Possibility Walks #3 – Shoreham to Worthing

An adventure in walking throughout 2020


Hello. I’m Richard, CEO and founder of always possible; a dad; an OK vegetarian cook; a rubbish gardener; and a man who has neglected the transformative pleasure of walking. These Possibility Walks blog posts will document a year of changing that – ambling, rambling, strolling and endurance hiking.

Walks will be varied and of all shapes and sizes. On the way, I’ll be chatting to guests and friends about the things we find and what we think about business, education, culture and place-making in the 21st century. I’m looking to improve my health and to learn new things, laugh a lot and meet new people.

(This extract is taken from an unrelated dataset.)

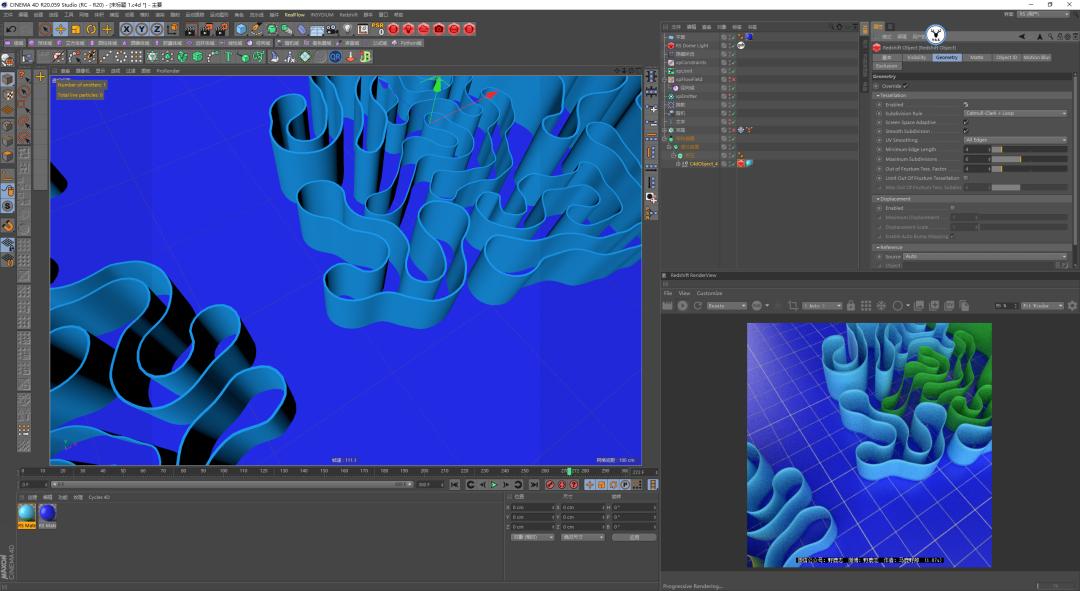Disable the Smooth Subdivision checkbox
This screenshot has width=1080, height=591.
click(x=965, y=130)
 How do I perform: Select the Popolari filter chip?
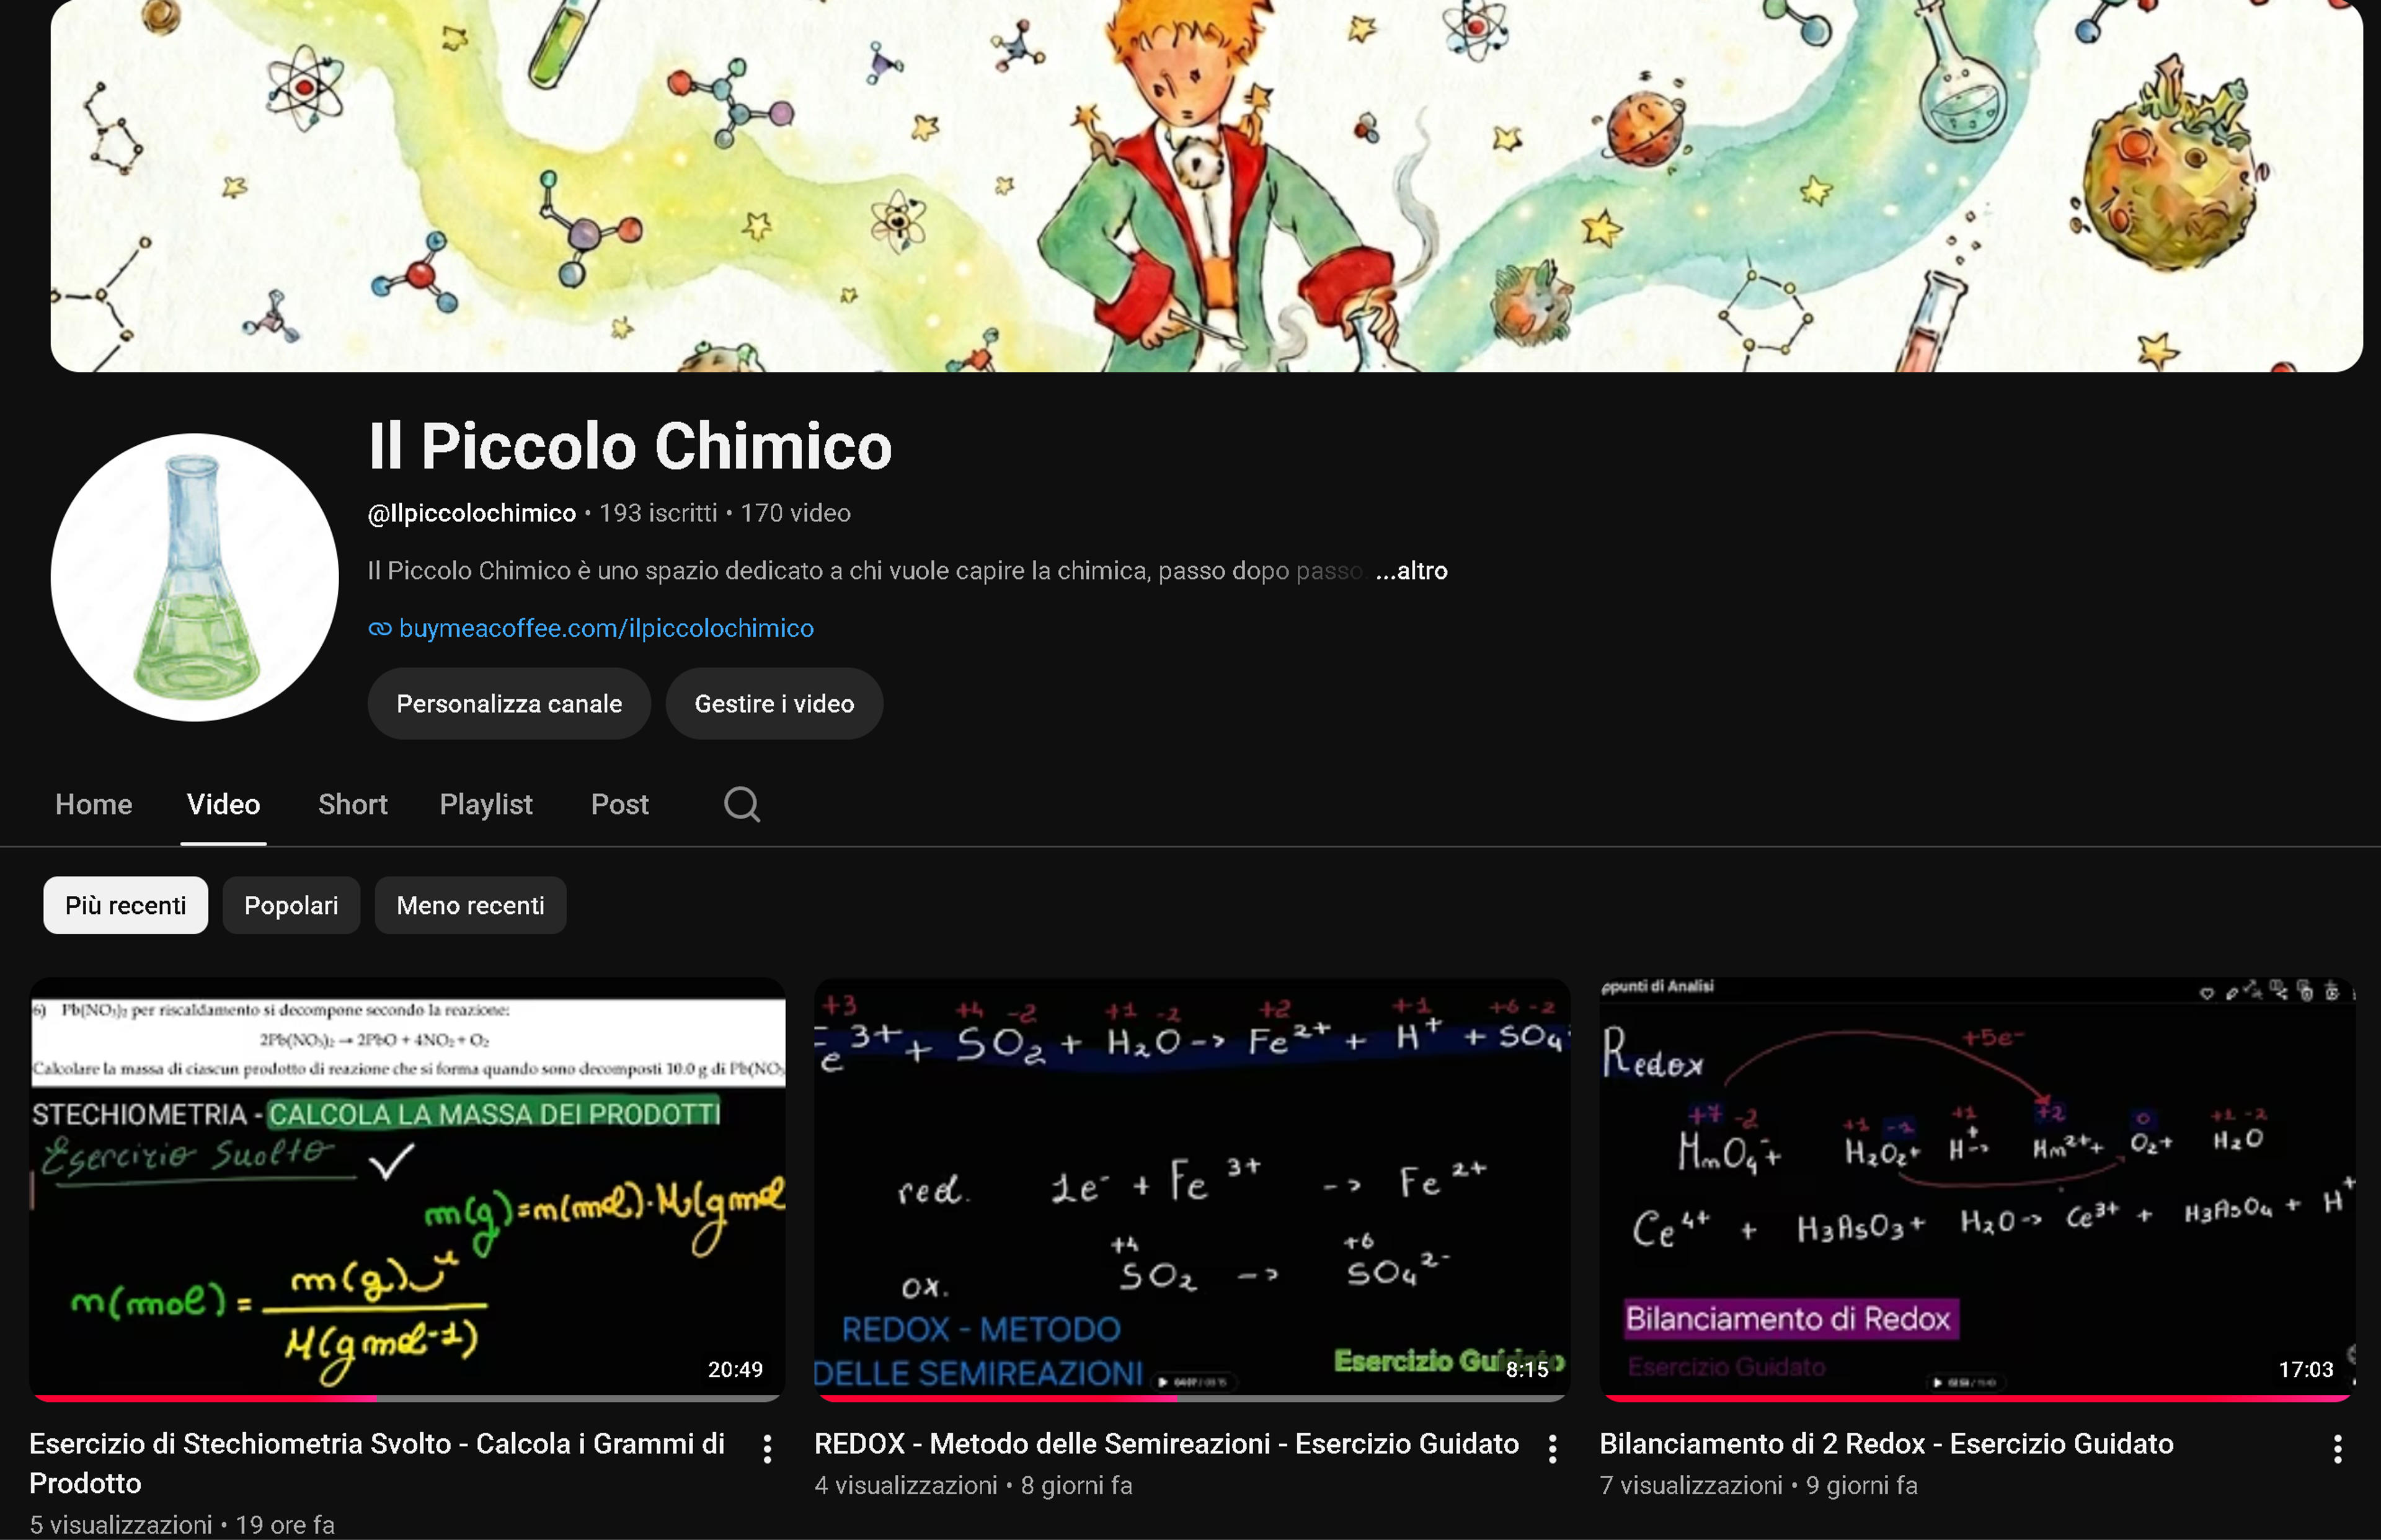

I’d love for you to join me.


Everywhere is within walking distance if you have the time.

Steven Wright



Egrets; I’ve had a few


Walk 4:

// Shoreham-by-Sea to Worthing, West Sussex.
Sunday, January 12th 2020.
7.05 miles

There is no sugaring the pill. I had to tell the children that we’re getting on the train, just to go two stops. Then we are going to fill an enormous racksack with dried beans, coconut shavings, pasta and tins of chopped tomatoes from the healthy refill shop. And then we’re going to walk home. To many people this is some crazy futile hell – to a five and ten year old…well.

But, I’m nothing if not naively optimistic and blind to the needs of others. So on we trot – two adults and two confused enfants terrible. The walk – AS I KNEW IT WOULD BE – was wonderful. We built in several park-play stops, but the highlights were the houseboat community at Shoreham. Each reconstituted vessel remarkable in its anarchist political artwork, DIY gardens in barrels and up stairways, quirky notices for passers-by and a clear love of life on the water.

Then parallel to the beach heading east, is the widewater lagoon. A hidden gem, flush with white egrets, swans and terns. This stretch of water serves as the back garden to a number of Grand Designs; elaborate properties with pods, glass atriums, ornate verandahs, floor to ceiling glass and the rest. Flat stones and unusual shells are discretely gathered from the beachside, by us, as usual.

The final stretch from the beach in-land, past (admittedly glorious) industrial estates, is the least exciting bit – and the children start to flag. But they make it, and they struggle to hide the fact that seven miles is not a bad distance for little legs that said they didn’t want to do two.


The aim is to walk, talk and explore in different parts of the UK throughout 2020. There will be short jaunts and long treks.